Devemos a Aristóteles, no século V antes de Cristo, a primeira proposição de uma teoria sistemática de justiça, definida como: “A justiça (dikaiosyne) é a virtude que nos leva (…) a desejar o que é justo (dikaion).” É preciso observar que dikaion significa tanto o legal como o igual.
Para ele, esta dicotomia expressa – legal/igual – marca duas maneiras de acatarmos o devido aos demais: pela lei ou pela igualdade. Assim, um ato é justo se é realizado em conformidade com a lei, ou pela distribuição de honras, dinheiro e tudo aquilo que pode ser repartido entre os membros da comunidade.
Nesta distribuição é indispensável consideramos as qualidades pessoais do destinatário do bem, que estarão em acordo com regime adotado pela comunidade: na democracia a liberdade, na aristocracia a virtude, na oligarquia a riqueza, devendo haver uma igualdade proporcional, ou seja, a relação existente entre as pessoas deve ser a mesma que entre as coisas.
Quando isso não acontece, é indispensável a justiça corretiva, visando o restabelecimento do equilíbrio nas relações privadas, tanto as voluntárias, como nos contratos, quanto nas involuntárias que acontecem quando existem atos ilícitos, em que a igualdade buscada é aquela expressa na equivalência entre o dano e a indenização.
São Tomás de Aquino, frei dominicano e filósofo, ao final do século XIII continua a tradição aristotélica: “a justiça consiste em dar a cada um o que lhe é devido.”
Herdamos estes pensamentos, e, no entanto, temos imensa dificuldade com a equidade, agir com integridade implica na adoção de critérios, e critérios são difíceis de serem estabelecidos; poucos podem orgulhar-se de estabelecer sempre bons parâmetros de julgamento.

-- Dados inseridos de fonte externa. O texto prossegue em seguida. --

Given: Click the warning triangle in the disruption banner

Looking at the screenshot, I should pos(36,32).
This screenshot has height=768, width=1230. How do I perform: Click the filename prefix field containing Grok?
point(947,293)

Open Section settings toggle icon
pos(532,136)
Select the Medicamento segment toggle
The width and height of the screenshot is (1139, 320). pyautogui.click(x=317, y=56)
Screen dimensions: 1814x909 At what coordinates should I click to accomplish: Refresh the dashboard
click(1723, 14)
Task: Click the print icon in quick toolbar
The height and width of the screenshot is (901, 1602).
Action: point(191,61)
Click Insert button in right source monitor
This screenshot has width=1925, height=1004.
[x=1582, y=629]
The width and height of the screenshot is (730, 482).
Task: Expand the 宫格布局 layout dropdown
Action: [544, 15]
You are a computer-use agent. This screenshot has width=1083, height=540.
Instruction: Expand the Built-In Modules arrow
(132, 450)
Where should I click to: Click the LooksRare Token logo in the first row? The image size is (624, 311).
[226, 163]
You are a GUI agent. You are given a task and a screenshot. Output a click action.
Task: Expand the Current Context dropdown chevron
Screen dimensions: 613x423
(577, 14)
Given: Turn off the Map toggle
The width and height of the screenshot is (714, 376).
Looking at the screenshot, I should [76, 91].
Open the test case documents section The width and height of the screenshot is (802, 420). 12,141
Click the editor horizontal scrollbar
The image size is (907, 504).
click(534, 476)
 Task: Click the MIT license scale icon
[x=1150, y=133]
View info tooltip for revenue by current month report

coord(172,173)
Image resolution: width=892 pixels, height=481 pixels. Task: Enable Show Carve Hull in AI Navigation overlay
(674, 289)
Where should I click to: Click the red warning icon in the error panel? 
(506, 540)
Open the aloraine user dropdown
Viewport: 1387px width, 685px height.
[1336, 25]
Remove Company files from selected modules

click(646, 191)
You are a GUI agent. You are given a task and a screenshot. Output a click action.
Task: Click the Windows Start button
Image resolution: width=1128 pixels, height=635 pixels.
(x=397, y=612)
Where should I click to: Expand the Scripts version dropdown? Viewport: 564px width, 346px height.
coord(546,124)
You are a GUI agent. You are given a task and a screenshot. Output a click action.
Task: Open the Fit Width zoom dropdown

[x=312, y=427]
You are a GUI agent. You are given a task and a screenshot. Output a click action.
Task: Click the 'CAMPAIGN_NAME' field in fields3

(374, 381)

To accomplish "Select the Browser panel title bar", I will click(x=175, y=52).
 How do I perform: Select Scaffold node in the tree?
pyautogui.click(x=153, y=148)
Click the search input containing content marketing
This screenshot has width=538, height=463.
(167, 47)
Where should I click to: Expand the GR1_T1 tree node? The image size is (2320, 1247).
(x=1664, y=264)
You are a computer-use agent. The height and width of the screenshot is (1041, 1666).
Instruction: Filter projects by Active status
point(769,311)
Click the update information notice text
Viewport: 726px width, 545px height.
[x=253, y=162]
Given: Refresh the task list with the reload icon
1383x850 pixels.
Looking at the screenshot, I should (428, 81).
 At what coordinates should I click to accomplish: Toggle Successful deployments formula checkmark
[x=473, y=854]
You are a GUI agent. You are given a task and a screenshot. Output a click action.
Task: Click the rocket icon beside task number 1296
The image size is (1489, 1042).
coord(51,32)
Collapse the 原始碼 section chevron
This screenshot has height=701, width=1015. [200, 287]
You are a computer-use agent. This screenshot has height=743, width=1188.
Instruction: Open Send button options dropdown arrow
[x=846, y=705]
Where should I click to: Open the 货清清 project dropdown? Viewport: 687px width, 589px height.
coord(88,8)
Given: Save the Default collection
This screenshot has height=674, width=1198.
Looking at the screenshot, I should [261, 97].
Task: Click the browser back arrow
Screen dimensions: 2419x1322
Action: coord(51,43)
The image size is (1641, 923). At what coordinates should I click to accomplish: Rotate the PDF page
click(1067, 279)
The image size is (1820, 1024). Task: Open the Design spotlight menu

Juízes e professores tem este pressuposto como básico em suas respectivas profissões, e ambos sabem que não é simples, rotineiras correções de provas ou trabalhos escolares exigem critérios muito definidos, sob pena de cometer terríveis injustiças. Mais complexo ainda é definir critérios para o que denominamos honrarias acadêmicas, que todas as escolas de todos os níveis concedem eventualmente, desde um “doutor honoris causa” às estrelinhas em cadernos de melhores alunos no ensino fundamental. Juízes muitas vezes tem a própria vida de outrens a serem julgadas, premiadas ou castigadas, e evitar juízos prévios – muitas vezes criados midiaticamente – preconceitos e destruição de reputações talvez constitua uma das mais complexas atividades que exercem.
Qualquer tipo de empresa, educacional ou não, tem aliás o mesmo impasse a cada vez que necessitam premiar seus colaboradores, nas organizações, desde a escolha do “funcionário do mês” até prêmios em dinheiro, distribuir reconhecimentos e louvores não é operação que possa ser realizada sem reflexão.
Critérios devem levar em conta a origem dos fatos, que compreendem seleção primária de valores, os quais envolvem atributos próprios ou características típicas do que é desempenhado por diferentes profissionais; a análise das ocorrências, normalmente numa seleção hierárquica que leve em conta, para além dos valores dos casos escolhidos, fatores inseridos dentro daquela organização específica, como formato do desempenho/produto/evento, qualidade do material apurado, infraestrutura disponível, tecnologia e outros, e, principalmente, uma excelente visão dos episódios, a partir de fundamentos éticos, filosóficos e epistemológicos compreendendo conceitos de verdade, imparcialidade, objetividade, os quais devem orientar inclusive as ações e intenções das instâncias ou eixos anteriores.
Nada fácil, nada imediato. Assim como a ausência absoluta de reconhecimentos, as premiações sem critérios acarretam forte sensação de injustiça, que mina o esforço de muitos, provocando consciência da invisibilidade, ausência de entusiasmo, desinteresse pelas diligências indispensáveis, aplicação no exercício profissional.